L’ordinamento egualitario della società descritta dalla scrittura Sikh è evidente nel fatto che Ravidas, il Chamar (intoccabile) della cosiddetta bassa casta, un conciatore, emarginato dai Bramini della cosiddetta classe alta, non solo è stato onorato dal quinto Guru Arjan Dev, che ne ha incluso gli inni nella sacra Scrittura Sikh, ma è spesso citato dagli studiosi Sikh per descrivere una ideale società Sikh. Nei Var (composizione in versi) di due cantori, Sata e Balwand, c’è un riferimento a “Nanakraj”, nel quale il Guru Nanak Dev, fondatore della religione e dell’ordinamento sociale Sikh, ha istituito una società basata su solide fondamenta di verità: “Nanak Raj Chalaya, Sach Kot Satani Nivde” (Nanak ha istituito l’impero del Signore e posto le solide fondamenta della fortezza della Verità).

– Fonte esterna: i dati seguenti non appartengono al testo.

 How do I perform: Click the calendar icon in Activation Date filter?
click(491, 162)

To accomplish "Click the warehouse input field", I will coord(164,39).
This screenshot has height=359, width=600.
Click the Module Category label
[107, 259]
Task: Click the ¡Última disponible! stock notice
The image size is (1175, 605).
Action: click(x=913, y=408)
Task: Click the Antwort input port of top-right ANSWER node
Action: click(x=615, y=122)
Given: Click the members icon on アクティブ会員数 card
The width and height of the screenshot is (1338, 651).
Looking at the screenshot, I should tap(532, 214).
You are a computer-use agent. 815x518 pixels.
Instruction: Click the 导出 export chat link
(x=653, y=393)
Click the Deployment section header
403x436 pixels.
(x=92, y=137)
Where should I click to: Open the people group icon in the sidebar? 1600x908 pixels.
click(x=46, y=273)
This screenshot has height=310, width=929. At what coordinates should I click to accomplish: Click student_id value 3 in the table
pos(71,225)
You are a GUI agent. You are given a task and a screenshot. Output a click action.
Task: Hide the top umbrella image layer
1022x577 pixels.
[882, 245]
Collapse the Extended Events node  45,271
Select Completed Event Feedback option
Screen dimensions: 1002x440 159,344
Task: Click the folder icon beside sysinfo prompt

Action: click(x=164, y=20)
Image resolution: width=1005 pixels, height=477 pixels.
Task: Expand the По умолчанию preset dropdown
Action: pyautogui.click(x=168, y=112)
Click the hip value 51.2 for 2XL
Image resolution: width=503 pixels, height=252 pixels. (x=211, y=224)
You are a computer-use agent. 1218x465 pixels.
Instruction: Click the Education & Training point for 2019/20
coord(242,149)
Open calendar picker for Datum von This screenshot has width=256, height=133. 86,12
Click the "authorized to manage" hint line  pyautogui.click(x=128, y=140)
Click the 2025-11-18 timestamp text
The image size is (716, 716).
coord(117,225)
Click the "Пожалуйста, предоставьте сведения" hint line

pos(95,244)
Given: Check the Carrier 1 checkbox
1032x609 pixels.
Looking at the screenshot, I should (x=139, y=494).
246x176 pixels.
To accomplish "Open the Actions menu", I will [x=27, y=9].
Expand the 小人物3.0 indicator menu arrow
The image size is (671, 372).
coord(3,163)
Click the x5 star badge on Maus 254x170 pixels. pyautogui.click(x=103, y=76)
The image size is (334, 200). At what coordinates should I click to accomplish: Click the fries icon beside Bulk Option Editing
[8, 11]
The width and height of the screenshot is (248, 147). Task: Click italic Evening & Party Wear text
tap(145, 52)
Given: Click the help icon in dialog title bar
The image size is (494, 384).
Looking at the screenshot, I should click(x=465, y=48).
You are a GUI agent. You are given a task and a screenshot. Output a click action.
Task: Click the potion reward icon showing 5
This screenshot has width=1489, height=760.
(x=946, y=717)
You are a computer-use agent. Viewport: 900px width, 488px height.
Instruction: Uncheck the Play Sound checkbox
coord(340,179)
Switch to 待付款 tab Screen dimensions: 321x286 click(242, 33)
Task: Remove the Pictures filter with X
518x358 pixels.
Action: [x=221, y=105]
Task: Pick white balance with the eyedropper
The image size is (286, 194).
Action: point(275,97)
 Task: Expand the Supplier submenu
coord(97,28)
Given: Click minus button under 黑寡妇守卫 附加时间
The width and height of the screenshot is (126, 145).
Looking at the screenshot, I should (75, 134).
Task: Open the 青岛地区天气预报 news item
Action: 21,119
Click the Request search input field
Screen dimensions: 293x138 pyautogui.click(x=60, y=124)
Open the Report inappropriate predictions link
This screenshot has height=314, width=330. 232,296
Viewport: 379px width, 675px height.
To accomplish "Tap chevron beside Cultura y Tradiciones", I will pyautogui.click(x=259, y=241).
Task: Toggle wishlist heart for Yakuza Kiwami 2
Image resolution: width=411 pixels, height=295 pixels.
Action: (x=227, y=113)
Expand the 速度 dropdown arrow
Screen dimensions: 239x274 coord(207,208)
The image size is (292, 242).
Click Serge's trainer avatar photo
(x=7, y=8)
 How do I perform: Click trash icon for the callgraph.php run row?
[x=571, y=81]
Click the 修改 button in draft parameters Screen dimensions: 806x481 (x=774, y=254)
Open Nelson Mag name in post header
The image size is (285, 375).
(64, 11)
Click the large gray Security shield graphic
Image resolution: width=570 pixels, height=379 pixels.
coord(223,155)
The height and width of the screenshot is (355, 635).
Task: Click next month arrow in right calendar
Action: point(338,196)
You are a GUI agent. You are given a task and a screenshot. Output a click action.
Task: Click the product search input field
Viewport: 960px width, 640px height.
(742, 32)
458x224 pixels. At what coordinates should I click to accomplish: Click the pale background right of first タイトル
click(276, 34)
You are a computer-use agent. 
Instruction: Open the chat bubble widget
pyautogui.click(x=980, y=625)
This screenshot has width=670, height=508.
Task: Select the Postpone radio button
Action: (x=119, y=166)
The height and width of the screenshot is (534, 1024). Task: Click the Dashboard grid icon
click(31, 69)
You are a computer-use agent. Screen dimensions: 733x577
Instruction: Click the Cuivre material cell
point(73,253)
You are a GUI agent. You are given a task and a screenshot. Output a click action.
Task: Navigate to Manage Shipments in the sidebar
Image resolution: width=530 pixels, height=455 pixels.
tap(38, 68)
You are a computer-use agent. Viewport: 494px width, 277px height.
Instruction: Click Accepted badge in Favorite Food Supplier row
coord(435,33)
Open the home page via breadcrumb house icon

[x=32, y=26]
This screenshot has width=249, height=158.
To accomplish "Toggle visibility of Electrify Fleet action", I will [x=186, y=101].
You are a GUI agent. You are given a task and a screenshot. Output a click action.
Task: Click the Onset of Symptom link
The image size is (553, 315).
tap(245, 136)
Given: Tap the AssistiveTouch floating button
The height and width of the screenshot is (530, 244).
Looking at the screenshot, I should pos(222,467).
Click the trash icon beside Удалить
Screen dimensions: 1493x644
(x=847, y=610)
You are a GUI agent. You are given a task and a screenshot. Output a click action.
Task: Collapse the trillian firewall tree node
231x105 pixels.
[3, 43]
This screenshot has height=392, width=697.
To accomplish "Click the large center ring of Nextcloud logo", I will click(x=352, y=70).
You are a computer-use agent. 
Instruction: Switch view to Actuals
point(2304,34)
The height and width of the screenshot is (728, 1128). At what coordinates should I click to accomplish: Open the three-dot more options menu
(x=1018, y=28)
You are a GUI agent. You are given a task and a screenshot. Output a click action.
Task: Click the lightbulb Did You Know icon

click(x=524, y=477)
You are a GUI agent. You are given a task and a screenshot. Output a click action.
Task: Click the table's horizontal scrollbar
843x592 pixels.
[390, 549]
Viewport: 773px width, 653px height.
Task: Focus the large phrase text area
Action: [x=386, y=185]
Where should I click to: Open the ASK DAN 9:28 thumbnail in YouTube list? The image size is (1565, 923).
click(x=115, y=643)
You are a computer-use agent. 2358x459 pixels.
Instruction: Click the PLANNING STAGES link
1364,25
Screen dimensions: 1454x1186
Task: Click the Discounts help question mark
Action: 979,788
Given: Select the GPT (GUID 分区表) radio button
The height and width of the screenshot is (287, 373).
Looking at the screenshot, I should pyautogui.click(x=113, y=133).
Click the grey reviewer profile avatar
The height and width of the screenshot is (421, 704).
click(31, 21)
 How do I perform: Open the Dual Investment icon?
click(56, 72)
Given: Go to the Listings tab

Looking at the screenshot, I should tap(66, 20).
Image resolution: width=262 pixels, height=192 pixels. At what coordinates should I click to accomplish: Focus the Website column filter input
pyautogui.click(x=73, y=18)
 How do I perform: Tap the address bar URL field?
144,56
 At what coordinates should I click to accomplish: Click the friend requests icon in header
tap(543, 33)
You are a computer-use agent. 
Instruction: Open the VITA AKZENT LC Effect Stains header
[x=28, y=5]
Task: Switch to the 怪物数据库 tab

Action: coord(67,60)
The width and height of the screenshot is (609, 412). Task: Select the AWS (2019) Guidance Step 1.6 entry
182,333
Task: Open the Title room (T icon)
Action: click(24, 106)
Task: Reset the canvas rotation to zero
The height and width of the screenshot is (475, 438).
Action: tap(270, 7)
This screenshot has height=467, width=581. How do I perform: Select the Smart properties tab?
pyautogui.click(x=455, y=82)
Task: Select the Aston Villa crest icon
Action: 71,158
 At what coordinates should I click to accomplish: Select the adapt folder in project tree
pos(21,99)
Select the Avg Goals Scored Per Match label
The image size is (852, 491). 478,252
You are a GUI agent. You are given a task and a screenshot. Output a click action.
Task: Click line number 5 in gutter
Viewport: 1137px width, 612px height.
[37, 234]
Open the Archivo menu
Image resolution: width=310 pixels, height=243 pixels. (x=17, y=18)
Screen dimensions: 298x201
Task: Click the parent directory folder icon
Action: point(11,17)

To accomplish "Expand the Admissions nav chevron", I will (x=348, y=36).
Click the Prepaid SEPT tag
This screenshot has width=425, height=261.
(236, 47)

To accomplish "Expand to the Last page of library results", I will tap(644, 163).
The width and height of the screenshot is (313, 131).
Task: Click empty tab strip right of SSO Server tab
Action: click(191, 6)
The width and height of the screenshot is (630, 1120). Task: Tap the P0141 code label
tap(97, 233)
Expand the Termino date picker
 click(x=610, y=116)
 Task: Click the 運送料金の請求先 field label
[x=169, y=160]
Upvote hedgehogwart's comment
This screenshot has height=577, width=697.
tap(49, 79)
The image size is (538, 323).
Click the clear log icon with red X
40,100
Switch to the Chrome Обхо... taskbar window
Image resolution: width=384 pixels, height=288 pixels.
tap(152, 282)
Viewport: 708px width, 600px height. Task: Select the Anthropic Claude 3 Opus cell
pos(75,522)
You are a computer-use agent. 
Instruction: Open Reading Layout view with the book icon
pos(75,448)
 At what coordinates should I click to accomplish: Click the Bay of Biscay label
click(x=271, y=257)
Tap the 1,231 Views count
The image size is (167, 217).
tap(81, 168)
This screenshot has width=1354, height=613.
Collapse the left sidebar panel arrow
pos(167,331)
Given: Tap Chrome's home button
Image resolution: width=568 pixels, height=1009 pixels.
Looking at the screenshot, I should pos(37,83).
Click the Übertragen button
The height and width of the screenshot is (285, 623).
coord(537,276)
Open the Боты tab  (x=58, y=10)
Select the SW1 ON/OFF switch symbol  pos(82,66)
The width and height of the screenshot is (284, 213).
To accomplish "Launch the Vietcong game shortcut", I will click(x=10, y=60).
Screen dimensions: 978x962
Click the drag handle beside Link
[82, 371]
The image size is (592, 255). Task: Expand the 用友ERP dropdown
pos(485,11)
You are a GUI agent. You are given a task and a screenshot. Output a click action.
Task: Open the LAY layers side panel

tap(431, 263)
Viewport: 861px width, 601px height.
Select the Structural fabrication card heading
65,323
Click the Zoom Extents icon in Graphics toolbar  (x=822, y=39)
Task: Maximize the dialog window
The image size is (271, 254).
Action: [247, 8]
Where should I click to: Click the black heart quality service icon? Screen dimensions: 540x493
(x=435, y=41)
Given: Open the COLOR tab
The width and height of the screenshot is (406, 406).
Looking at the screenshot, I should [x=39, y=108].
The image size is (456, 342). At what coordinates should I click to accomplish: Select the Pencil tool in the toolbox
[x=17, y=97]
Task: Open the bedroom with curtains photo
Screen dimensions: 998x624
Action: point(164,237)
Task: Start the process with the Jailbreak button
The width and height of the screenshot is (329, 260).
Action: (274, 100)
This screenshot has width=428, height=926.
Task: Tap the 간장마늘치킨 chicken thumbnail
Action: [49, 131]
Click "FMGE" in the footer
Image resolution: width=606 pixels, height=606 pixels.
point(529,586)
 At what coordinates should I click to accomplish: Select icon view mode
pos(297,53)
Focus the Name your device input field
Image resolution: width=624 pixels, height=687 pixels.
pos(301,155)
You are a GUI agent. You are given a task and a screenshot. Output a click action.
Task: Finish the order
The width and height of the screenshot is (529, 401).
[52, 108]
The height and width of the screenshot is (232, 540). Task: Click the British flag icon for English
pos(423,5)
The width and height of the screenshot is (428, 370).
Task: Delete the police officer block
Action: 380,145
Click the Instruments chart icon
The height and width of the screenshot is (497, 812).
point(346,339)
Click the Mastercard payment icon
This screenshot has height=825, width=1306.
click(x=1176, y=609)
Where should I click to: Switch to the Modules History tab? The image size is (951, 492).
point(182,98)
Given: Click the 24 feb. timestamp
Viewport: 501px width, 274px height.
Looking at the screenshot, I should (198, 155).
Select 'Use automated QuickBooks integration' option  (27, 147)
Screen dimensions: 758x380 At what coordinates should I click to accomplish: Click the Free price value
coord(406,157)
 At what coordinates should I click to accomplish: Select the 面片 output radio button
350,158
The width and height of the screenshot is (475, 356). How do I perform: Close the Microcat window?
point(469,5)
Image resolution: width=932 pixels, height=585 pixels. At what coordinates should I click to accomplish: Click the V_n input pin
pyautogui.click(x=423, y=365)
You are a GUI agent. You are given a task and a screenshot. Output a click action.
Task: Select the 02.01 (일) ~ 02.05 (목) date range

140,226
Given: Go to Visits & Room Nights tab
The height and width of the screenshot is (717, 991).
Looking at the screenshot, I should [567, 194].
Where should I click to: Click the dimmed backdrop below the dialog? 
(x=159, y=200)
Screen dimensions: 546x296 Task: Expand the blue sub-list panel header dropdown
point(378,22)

In un tempo in cui ci sono conflitti religiosi un po’ ovunque nel mondo e le generazioni più giovani si stanno allontanando dai valori tradizionali, faremmo bene a discutere se possiamo offrire un modello alternativo di progresso in cui tutti i figli di Dio possano condividere ugualmente la Sua grazia, indipendentemente dalla loro razza e dalla loro appartenenza religiosa. Permettetemi di terminare questo intervento su una nota altruistica, dalla preghiera quotidiana Sikh:
Nanak Nam Charddi Kala tere Bhane Sarbatt ka Bhala.
Il Tuo Nome, la Tua Gloria, trionfino per sempre, Nanak, e secondo il Tuo Volere, possano [esserci] pace e prosperità.